(Task goal): From the data that follows, print exactly the lines starting at the one containing "Open the folio settings gear icon" and ending at the one containing "Given: Enable the Show identical checkbox"; include both of them and nothing more.

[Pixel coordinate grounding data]
━━━━━━━━━━━━━━━━

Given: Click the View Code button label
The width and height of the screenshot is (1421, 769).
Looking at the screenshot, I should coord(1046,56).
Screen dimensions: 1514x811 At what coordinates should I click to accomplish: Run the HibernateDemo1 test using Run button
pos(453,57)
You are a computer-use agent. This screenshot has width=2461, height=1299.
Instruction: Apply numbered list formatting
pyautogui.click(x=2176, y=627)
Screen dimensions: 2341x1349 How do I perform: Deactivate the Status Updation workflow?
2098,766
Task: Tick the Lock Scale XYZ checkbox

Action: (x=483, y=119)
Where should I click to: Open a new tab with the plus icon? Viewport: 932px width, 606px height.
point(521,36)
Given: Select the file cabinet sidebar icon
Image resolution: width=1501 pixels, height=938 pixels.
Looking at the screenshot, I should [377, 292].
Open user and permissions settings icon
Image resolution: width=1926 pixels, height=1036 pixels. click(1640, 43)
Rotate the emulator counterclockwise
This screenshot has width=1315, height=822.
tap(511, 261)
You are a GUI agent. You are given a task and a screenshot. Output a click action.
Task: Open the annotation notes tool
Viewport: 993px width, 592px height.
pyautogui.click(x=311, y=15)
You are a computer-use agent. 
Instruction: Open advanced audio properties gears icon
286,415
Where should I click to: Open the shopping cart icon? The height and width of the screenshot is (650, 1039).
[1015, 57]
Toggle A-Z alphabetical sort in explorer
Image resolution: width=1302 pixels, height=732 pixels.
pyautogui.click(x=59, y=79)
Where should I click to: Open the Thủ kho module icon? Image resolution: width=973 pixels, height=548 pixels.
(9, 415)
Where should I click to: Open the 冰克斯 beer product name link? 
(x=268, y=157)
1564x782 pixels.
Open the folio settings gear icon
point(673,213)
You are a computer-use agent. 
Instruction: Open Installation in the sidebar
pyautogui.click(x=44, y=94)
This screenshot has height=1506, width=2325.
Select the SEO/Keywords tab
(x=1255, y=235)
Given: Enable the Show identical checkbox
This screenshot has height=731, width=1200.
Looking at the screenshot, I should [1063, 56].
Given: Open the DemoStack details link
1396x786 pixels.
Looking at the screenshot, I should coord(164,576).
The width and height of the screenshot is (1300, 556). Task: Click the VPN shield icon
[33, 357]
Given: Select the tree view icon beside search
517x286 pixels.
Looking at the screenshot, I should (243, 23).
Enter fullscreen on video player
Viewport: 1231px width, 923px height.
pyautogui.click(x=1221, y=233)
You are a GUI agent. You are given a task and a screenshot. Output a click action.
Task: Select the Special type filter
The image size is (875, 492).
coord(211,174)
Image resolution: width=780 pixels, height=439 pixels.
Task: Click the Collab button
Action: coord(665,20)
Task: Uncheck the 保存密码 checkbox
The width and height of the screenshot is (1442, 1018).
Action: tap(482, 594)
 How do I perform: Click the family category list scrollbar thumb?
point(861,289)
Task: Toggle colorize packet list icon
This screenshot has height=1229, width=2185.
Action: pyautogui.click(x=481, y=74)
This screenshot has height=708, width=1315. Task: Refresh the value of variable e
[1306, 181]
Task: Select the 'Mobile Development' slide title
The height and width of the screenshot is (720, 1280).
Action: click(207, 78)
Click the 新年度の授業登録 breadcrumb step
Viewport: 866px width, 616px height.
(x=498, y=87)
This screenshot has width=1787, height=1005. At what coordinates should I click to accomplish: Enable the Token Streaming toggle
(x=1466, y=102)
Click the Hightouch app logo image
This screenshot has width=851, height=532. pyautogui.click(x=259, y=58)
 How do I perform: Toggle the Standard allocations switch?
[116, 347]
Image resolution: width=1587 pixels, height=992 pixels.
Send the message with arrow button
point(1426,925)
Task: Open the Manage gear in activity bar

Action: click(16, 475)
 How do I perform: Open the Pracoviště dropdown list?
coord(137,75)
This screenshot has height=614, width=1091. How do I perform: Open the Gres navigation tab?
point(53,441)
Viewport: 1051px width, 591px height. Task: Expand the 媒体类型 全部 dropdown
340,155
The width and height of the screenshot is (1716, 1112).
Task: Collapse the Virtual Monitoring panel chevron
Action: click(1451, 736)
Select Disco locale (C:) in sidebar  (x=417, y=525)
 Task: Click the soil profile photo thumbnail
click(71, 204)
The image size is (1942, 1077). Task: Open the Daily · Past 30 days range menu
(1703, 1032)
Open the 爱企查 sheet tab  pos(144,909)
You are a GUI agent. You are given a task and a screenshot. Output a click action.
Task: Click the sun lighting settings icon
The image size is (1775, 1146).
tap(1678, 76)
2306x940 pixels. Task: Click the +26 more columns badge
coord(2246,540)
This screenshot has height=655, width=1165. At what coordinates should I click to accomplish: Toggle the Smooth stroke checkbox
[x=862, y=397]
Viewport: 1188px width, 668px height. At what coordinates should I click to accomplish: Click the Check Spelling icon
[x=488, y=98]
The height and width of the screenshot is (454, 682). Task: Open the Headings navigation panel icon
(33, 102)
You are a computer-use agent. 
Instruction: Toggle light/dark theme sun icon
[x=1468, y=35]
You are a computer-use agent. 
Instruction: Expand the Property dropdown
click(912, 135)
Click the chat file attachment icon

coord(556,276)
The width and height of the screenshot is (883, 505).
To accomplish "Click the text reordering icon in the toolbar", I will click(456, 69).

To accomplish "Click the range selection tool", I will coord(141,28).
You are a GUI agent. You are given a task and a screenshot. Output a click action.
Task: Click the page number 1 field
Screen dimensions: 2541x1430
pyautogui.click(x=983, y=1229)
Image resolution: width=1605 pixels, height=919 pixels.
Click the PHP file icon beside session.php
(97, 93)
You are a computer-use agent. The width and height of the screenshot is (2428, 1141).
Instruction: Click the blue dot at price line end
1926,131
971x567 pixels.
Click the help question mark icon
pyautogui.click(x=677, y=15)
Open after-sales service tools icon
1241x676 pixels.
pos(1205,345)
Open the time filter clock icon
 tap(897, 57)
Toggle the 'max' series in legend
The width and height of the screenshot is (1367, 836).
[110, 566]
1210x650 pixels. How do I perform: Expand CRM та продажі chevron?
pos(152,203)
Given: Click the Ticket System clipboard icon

━━━━━━━━━━━━━━━━

(Written reply):
Open the folio settings gear icon
point(673,213)
You are a computer-use agent. 
Instruction: Open Installation in the sidebar
pyautogui.click(x=44, y=94)
This screenshot has height=1506, width=2325.
Select the SEO/Keywords tab
(x=1255, y=235)
Given: Enable the Show identical checkbox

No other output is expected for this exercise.